United Arab Emirates' Dragon Oil is in talks with Turkmenistan on its potential involvement in the Turkmenistan-Afghanistan-Pakistan-India (TAPI) natural gas pipeline project, the company said.
Ashgabat plans to begin construction of the $10 billion, 1,735-kilometre (1,084-mile) pipeline next month in order to diversify exports away from China and Russia.

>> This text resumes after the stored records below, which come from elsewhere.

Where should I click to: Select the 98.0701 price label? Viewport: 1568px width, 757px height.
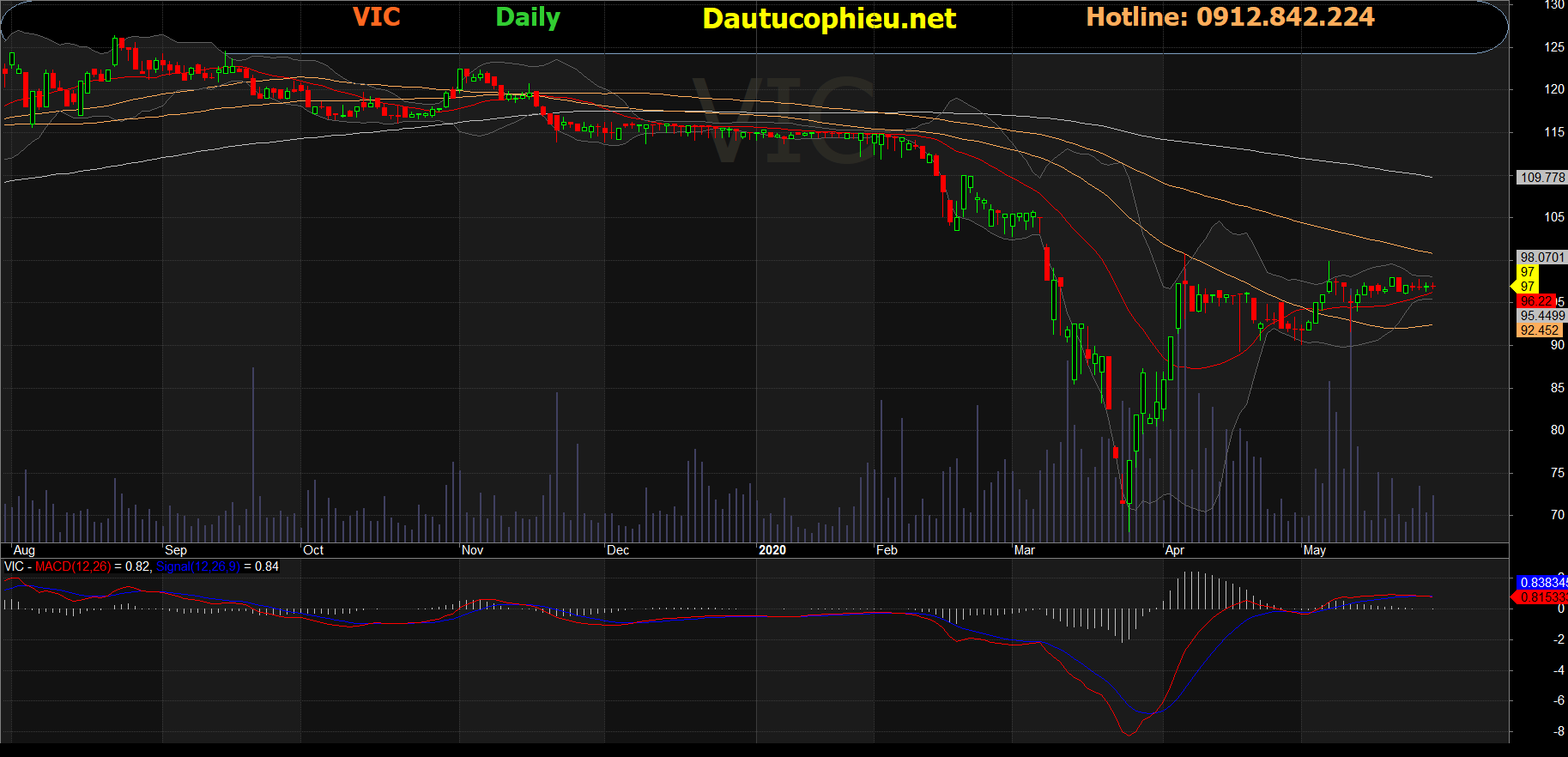tap(1541, 257)
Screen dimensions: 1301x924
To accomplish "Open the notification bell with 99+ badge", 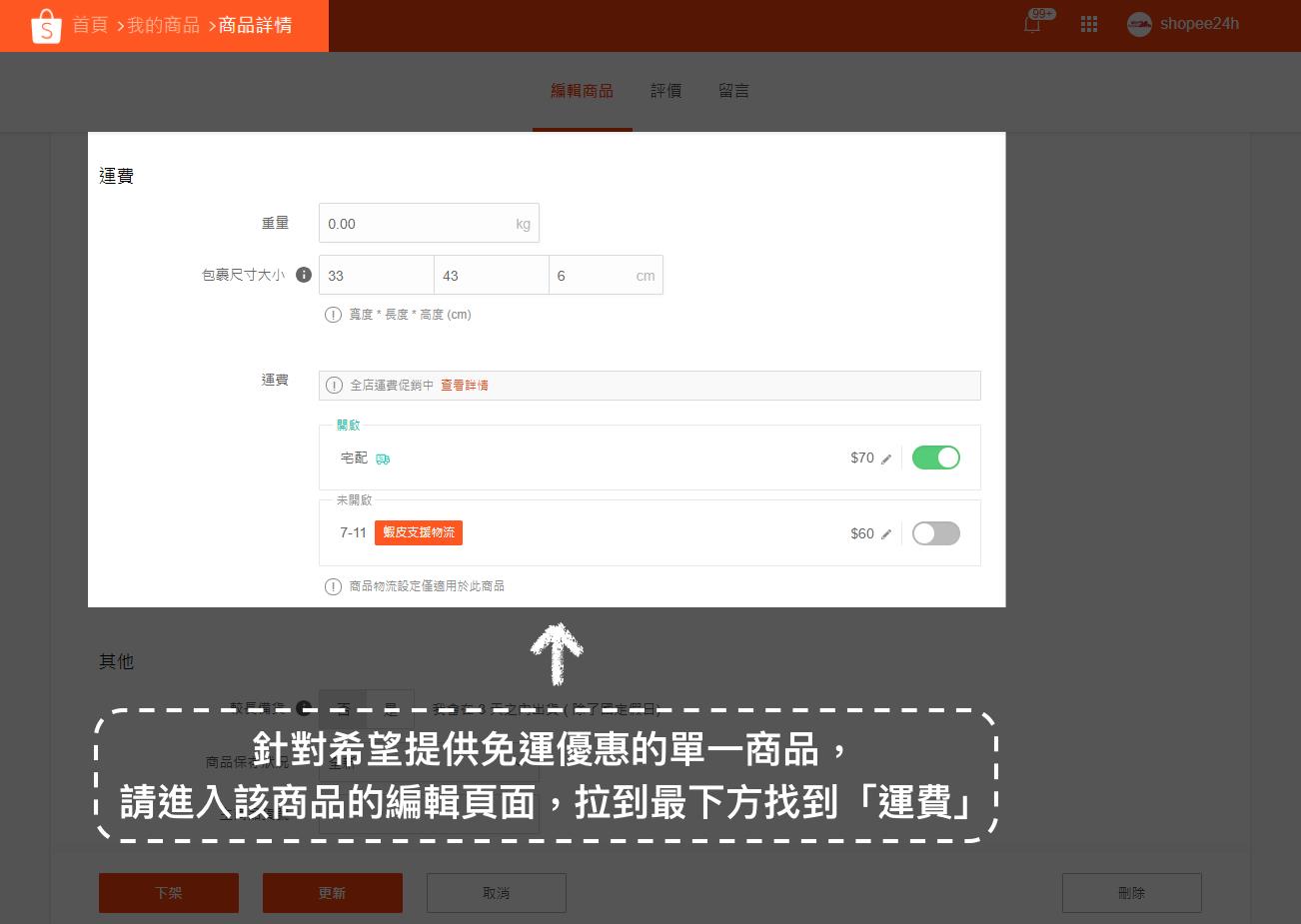I will point(1032,24).
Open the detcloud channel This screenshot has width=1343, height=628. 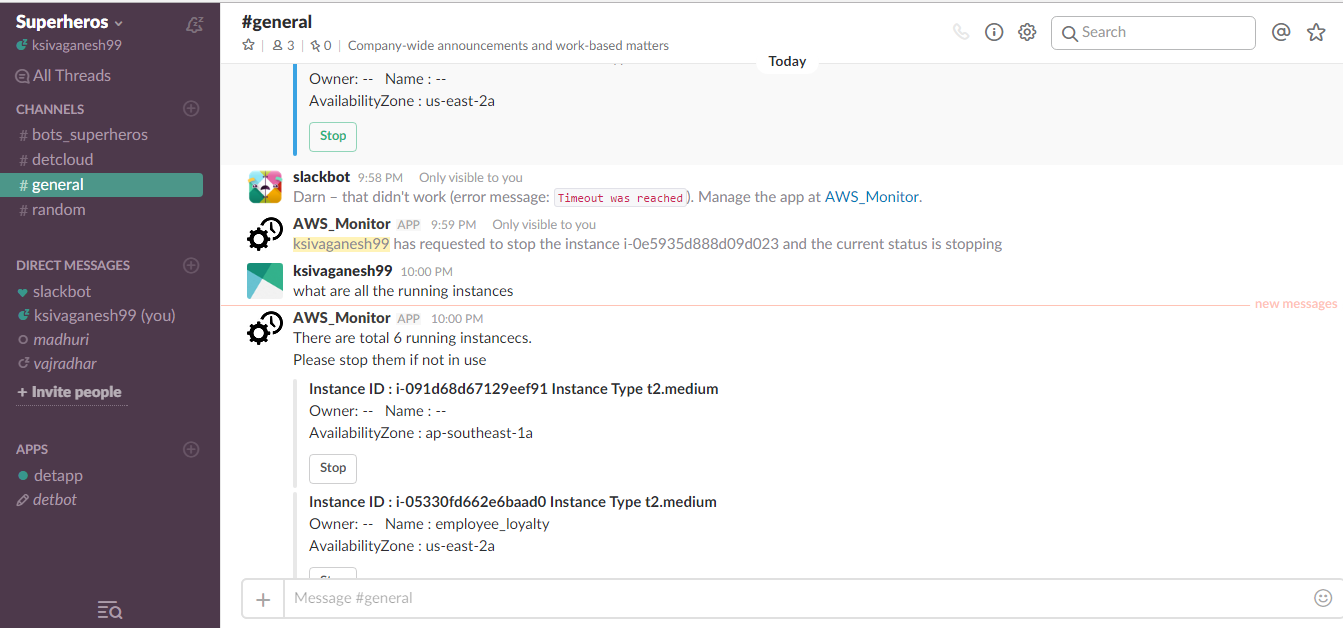(x=62, y=160)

It remains unclear how the project will be financed.
Dragon Oil, which produces about 100,000 barrels per day of oil equivalent from two fields in the Caspian Sea just off the Turkmen coast, provided no details of the potential deal.
"There are some negotiations on the TAPI going on between Dragon Oil and Turkmenistan government... no specific agreement has been reached at this point yet," the company quoted Faisal Rabee Al Awadhi, its general manager in Turkmenistan, as saying in a written response to a question from Reuters.
Chevron, ExxonMobil, BP and Total have expressed an interest in TAPI in the past, but the lack of access to Turkmen gas deposits and other concerns, such as security, have meant none have committed fully to the project.
Turkmenistan's official policy is to only sign production-sharing agreements with foreign companies for offshore fields, while for its main, onshore deposits, it invites foreign firms as contractors, meaning those companies cannot count their reserves as assets.
Dubai-based Emirates National Oil Co Ltd (ENOC) took over Dragon Oil in August.
ENOC is owned by the Dubai government and operates service stations, fuel terminals and oil tankers as well as a refinery.